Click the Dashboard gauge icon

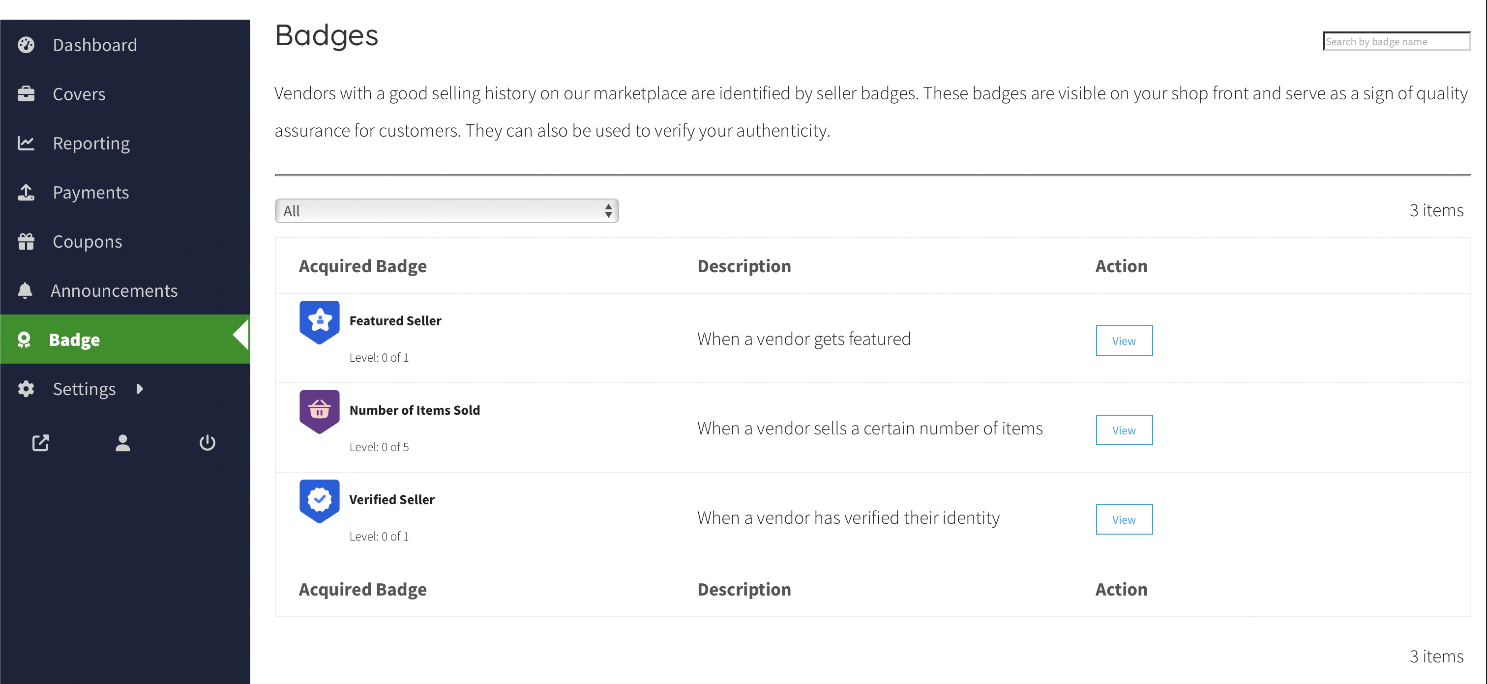(x=26, y=45)

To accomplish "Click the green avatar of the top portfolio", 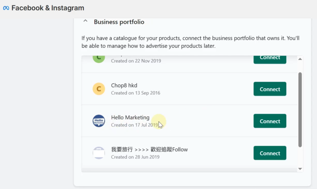I will pos(99,58).
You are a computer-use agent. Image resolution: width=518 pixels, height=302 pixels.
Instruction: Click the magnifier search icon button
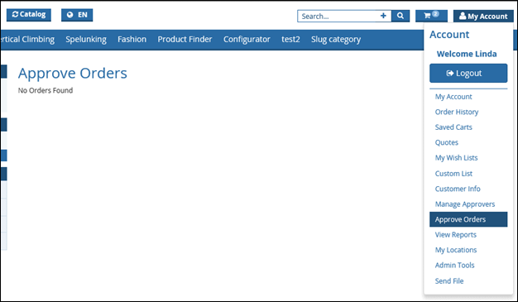pos(400,16)
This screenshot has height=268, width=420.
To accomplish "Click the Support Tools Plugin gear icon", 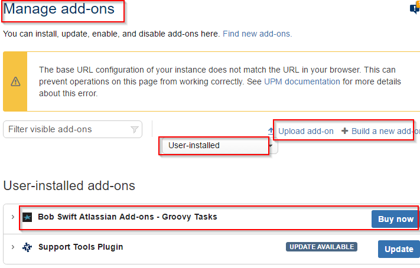I will 27,247.
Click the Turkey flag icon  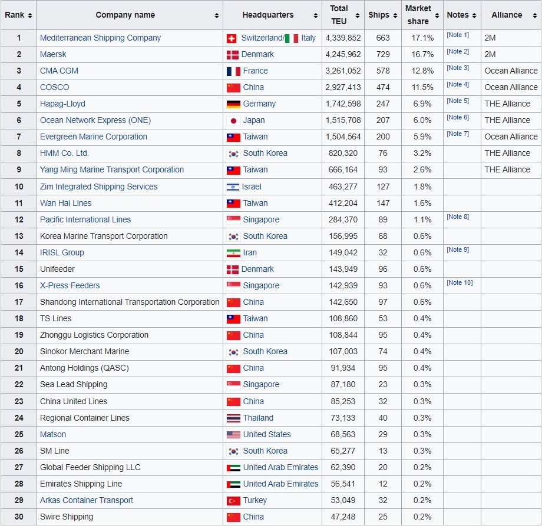233,501
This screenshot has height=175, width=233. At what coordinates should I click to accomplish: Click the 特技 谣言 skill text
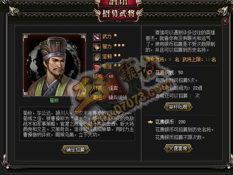(x=105, y=88)
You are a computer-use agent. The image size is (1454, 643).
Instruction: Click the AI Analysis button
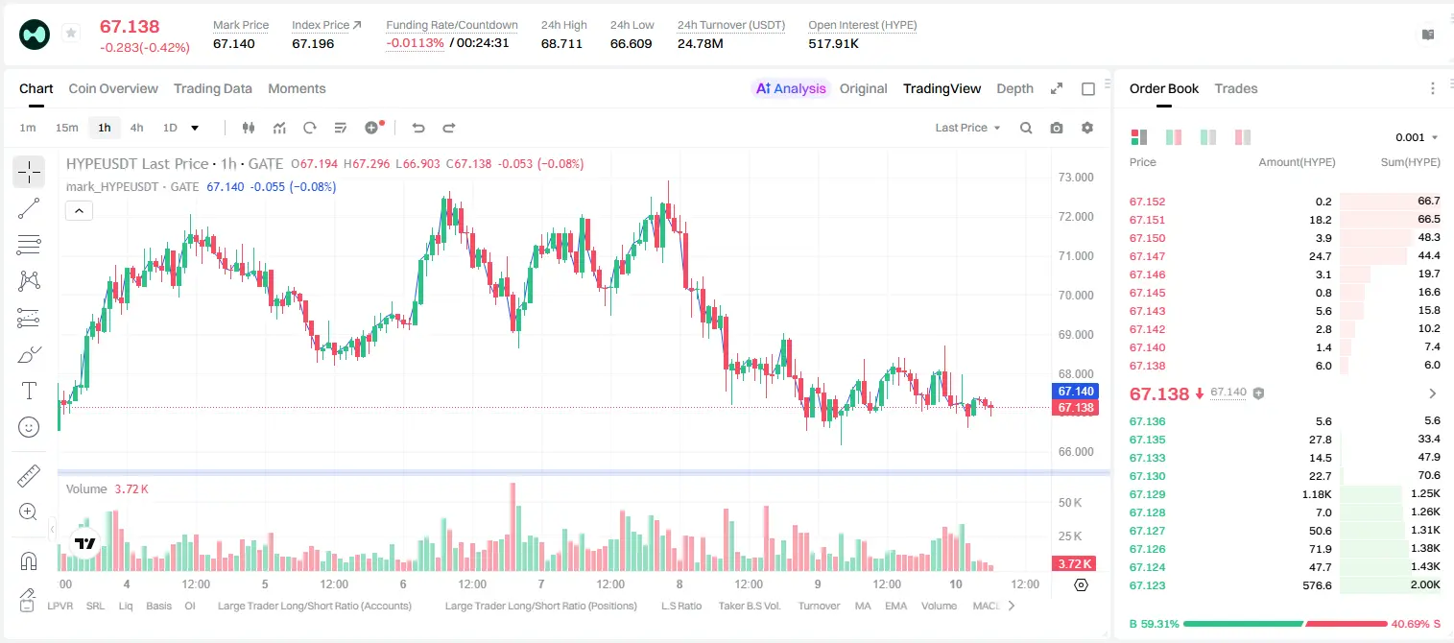(791, 88)
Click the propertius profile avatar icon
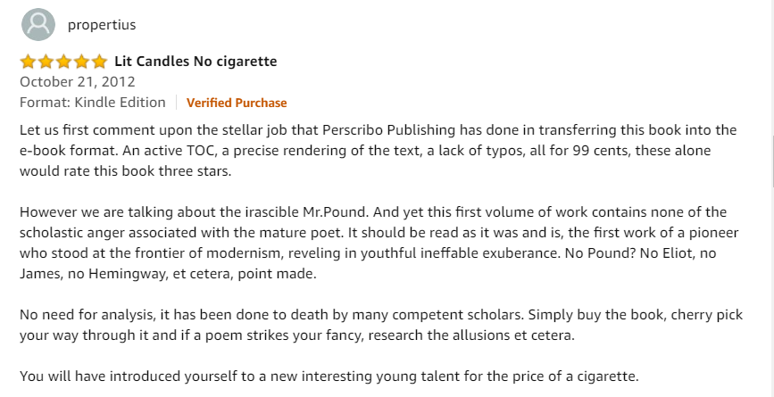 tap(38, 24)
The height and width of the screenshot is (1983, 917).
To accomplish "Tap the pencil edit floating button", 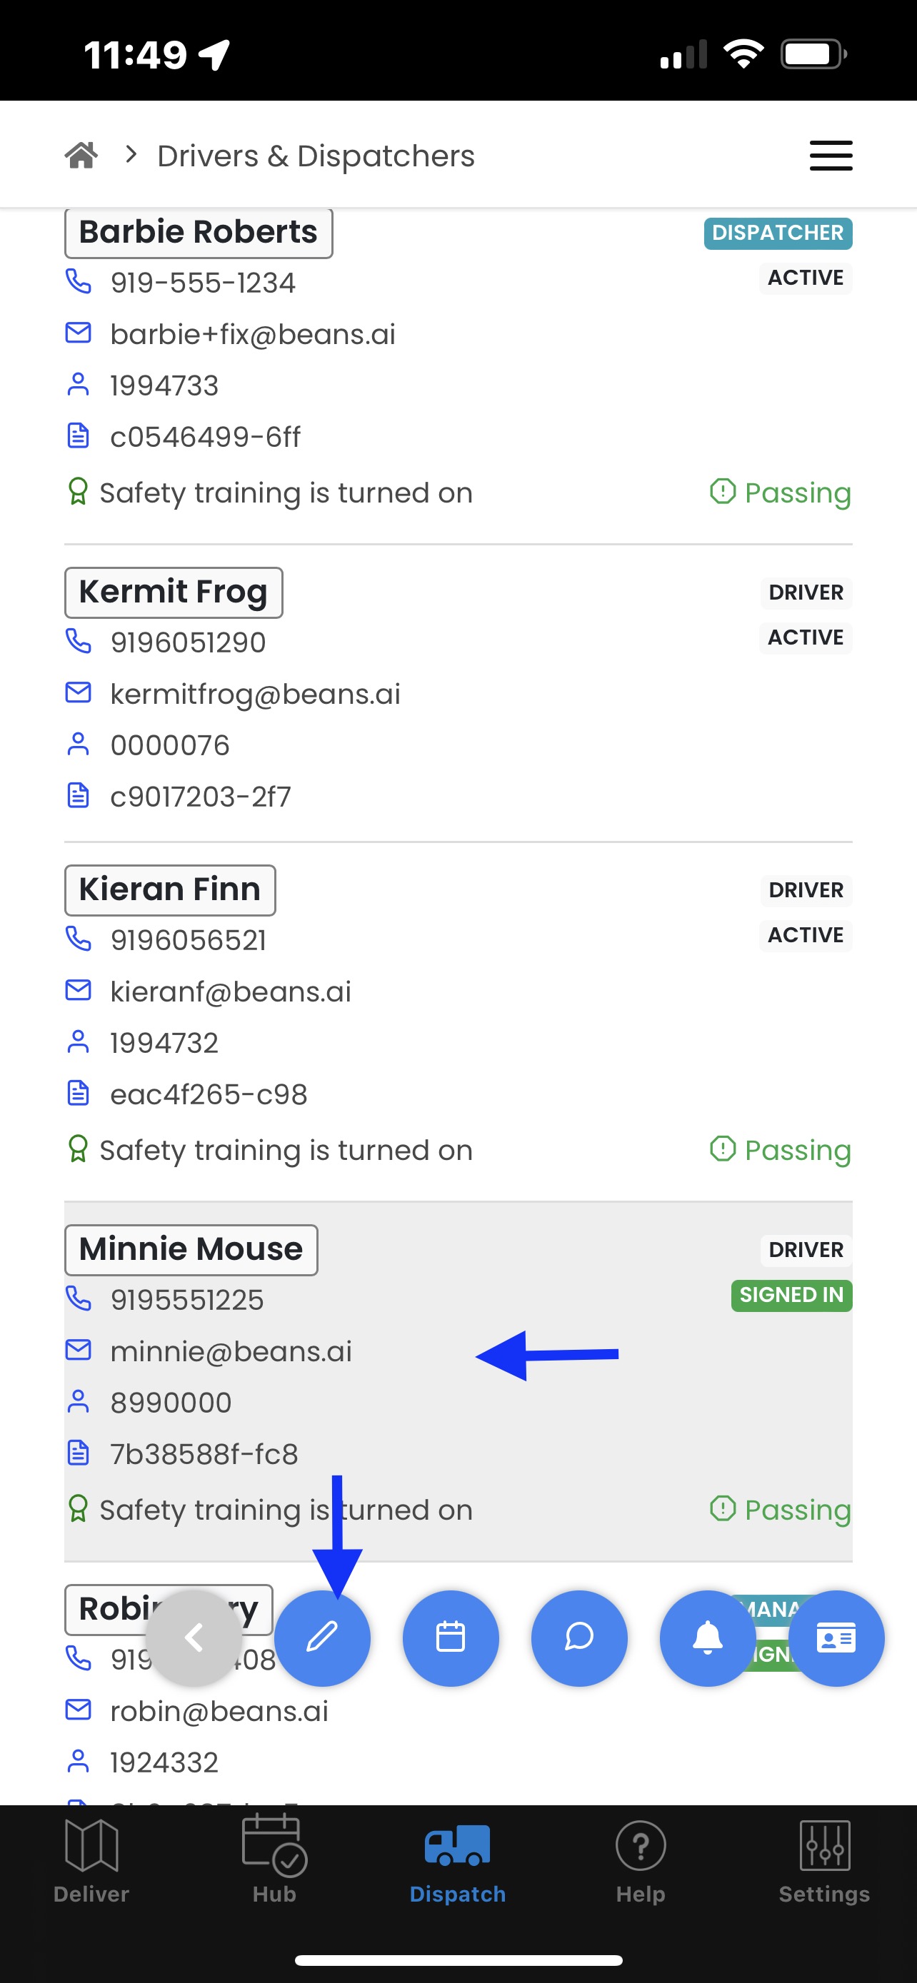I will tap(322, 1637).
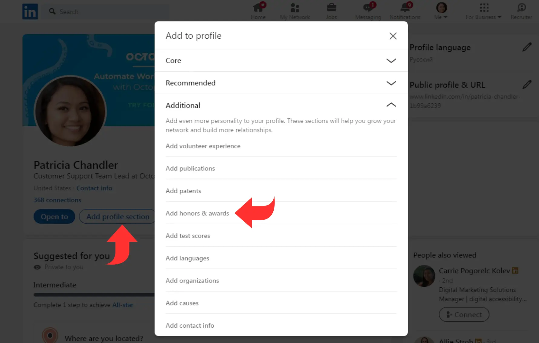Open the Me profile menu

[x=441, y=11]
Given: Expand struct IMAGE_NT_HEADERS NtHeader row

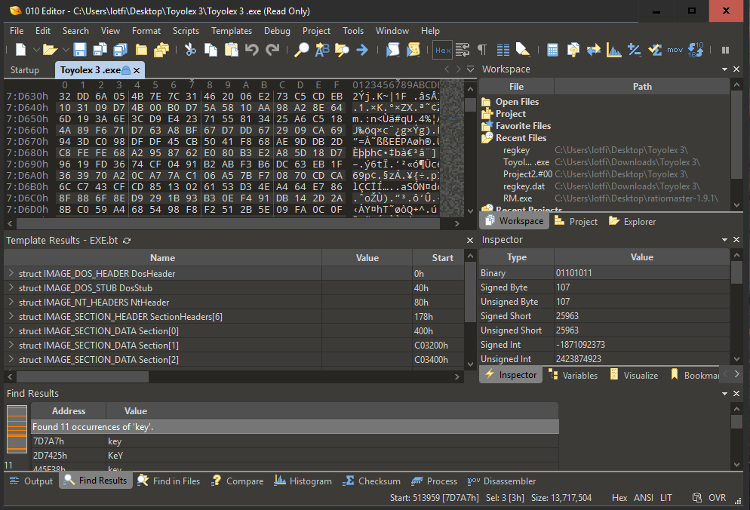Looking at the screenshot, I should click(x=11, y=302).
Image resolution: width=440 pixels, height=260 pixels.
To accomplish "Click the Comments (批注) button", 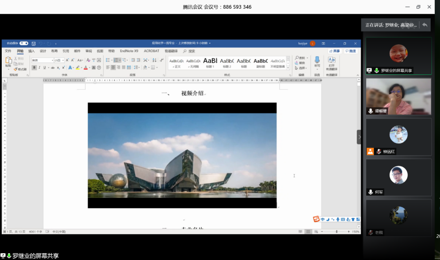I will 351,51.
::::::::::
* Stated problem
Pull out each line of the data that contains the word "resolution". Case counts, so only matches with the same capitalization qualify.

* Worked solution
You are a computer-use agent. Image resolution: width=518 pixels, height=302 pixels.
Image resolution: width=440 pixels, height=260 pixels.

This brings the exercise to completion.